Exercise instructions - Only the pictures stay out; please return all the entries below exactly as written.

Screenshot grounding data:
##########
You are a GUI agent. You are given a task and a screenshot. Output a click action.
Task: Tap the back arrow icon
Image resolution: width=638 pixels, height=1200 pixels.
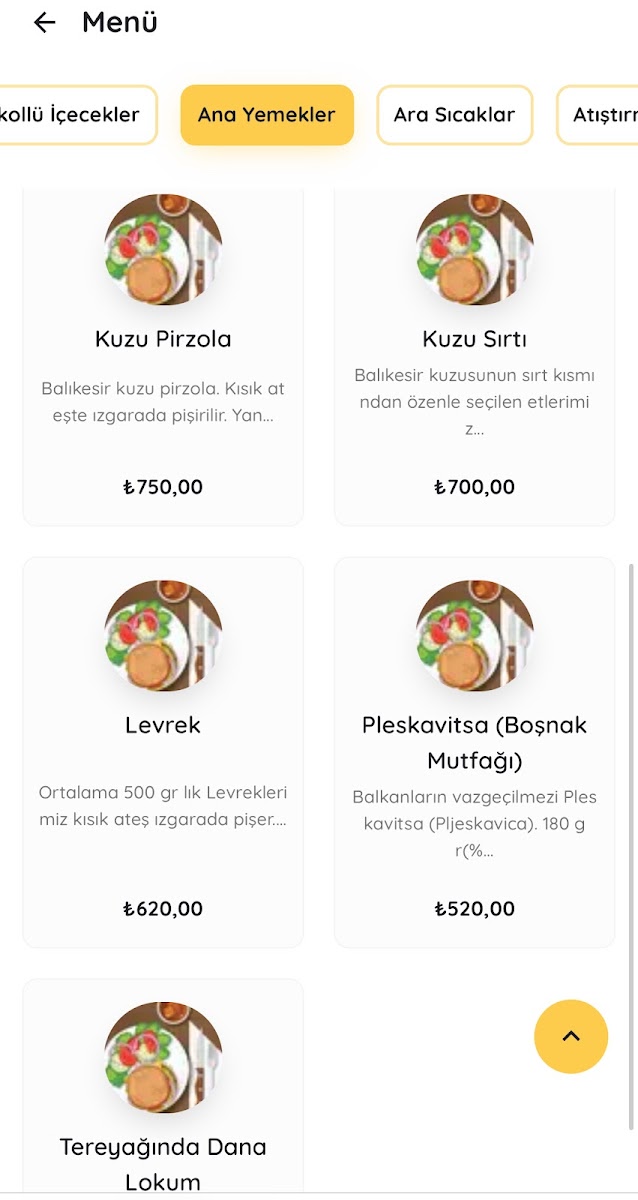44,22
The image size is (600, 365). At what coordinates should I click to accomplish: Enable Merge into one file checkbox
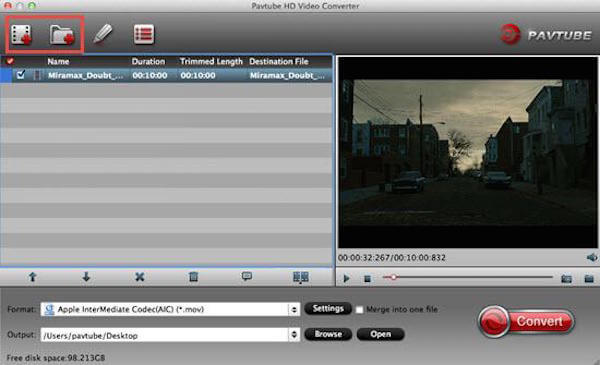tap(359, 310)
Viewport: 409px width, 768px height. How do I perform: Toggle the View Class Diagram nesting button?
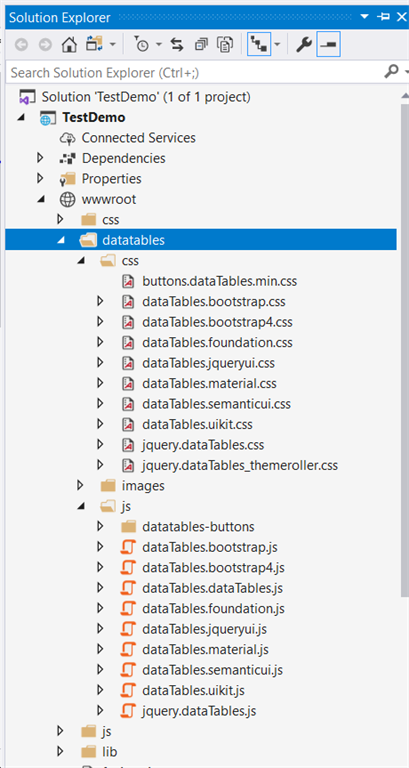258,45
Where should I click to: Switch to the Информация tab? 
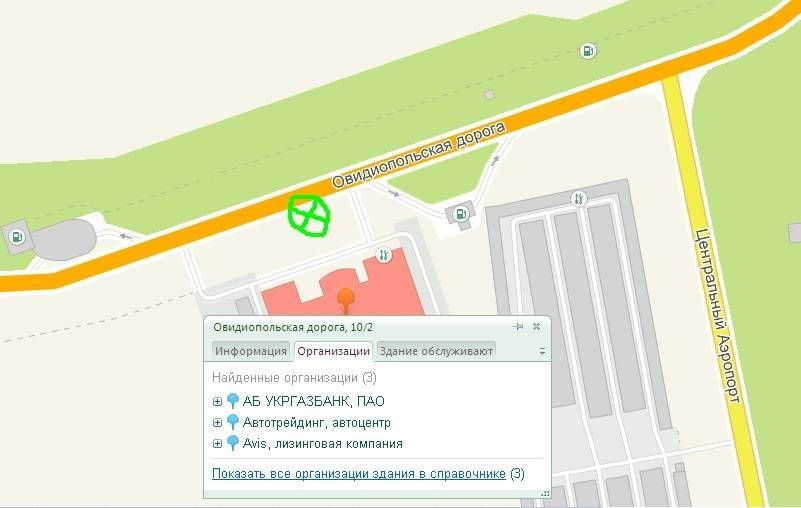pos(251,351)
##########
Answer -
You are a GUI agent. You are given a task and a screenshot. Output a click action.
Task: Tap the back arrow icon
Image resolution: width=638 pixels, height=1200 pixels.
44,22
The image size is (600, 365). At what coordinates should I click to accomplish: Enable Merge into one file checkbox
tap(359, 310)
Viewport: 409px width, 768px height. How do I perform: Toggle the View Class Diagram nesting button?
258,45
Where should I click to: Switch to the Информация tab? 
pos(251,351)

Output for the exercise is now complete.